One of he big guys. It is not uncommon to see 3 or 4 of these big guys  cutting in a row.
       Harvest. It is a way of life here. It is what our small town revolves around. The ground is tilled and prepared for seeds. The seeds are planted and then they grow. Then the wait. The wait for the wheat to be just right to cut. Then it happens.The wheat turns and becomes ready for harvest. There is nothing but harvest. That is it. Nothing else happens until all the wheat is harvested. Hundreds of thousands of acres of wheat. There are some peas and garbonzo beans to harvest too but the majority is wheat. As far as the eye can see 360 degrees. The big combines come out of their resting places and set to work cutting the wheat. Fine white chaff dust sparkles in the air and floats on the breeze. Settling on everything. Not a surface is left untouched. Only good part about this is I don't dust anything until after harvest is done. Usually about 3 weeks. I learned my lesson early. If you dust in the morning, by late afternoon things look as if you never touched them. So we just wait. Hay fever sets in too. Traffic jams occur often. When it's time to move the equipment to the next field that needs cutting the roads are how these big monsters get to where they are going. Sometimes they get a ride on a big trailer but are so wide they hang way over the bed of the trailer and there is only one speed, slow. These traffic jams make me smile. Grain trucks are on the roads pounding gears to get their heavy loads to the elevators and then back to the fields again for another load. This is hot, sweaty and dirty work. For some, harvest may be a time of hanging fall decorations and trees leaves changing color. Here harvest is 3 or so weeks of hard work. 3 or so weeks of combines, tractors, grain trucks and farmers working non stop to get the wheat into the safe clutches of the grain elevators. Then and only then is there rest and celebration.
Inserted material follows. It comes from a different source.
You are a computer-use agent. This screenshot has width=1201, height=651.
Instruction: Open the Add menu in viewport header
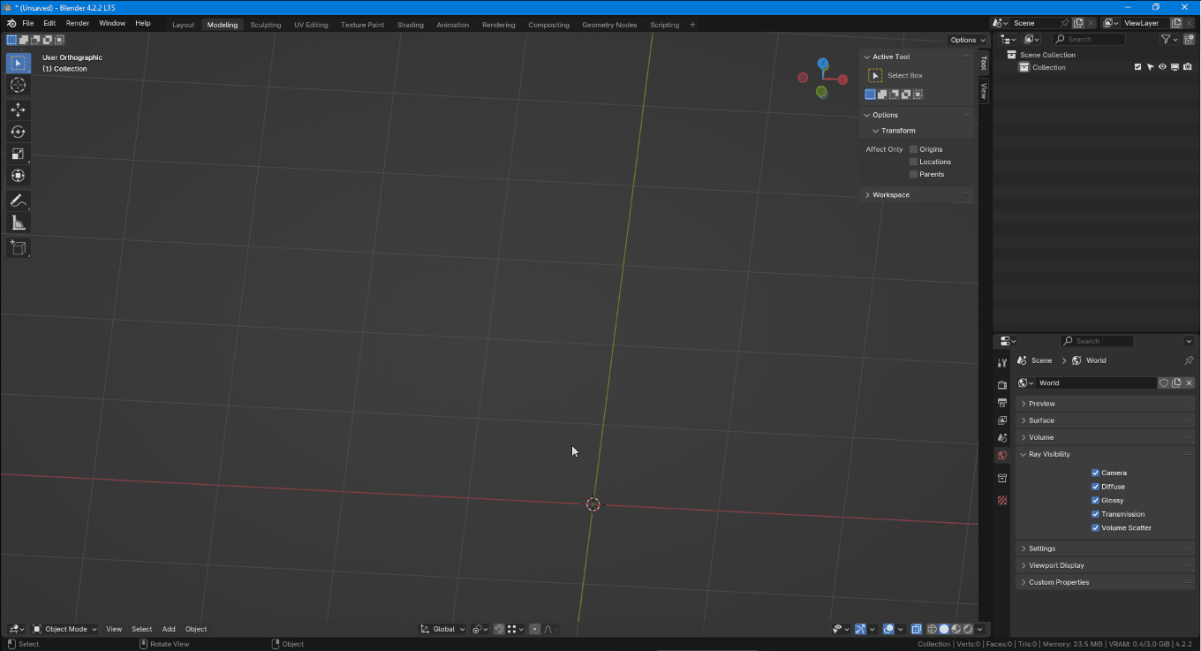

What a celebration there is when it is an end of harvest celebration. Just as the urgency to get things harvested is a viable "feeling" in the air of daily activity, so is there a tangible "feeling" of relief and celebration in the air when the harvest is complete. In a word, HARVEST. It sums it all up.                                                                        

5 comments:

  1. Very true - and be glad you are not corn farmers in the midwest this time of year. Glad the wheat did well : )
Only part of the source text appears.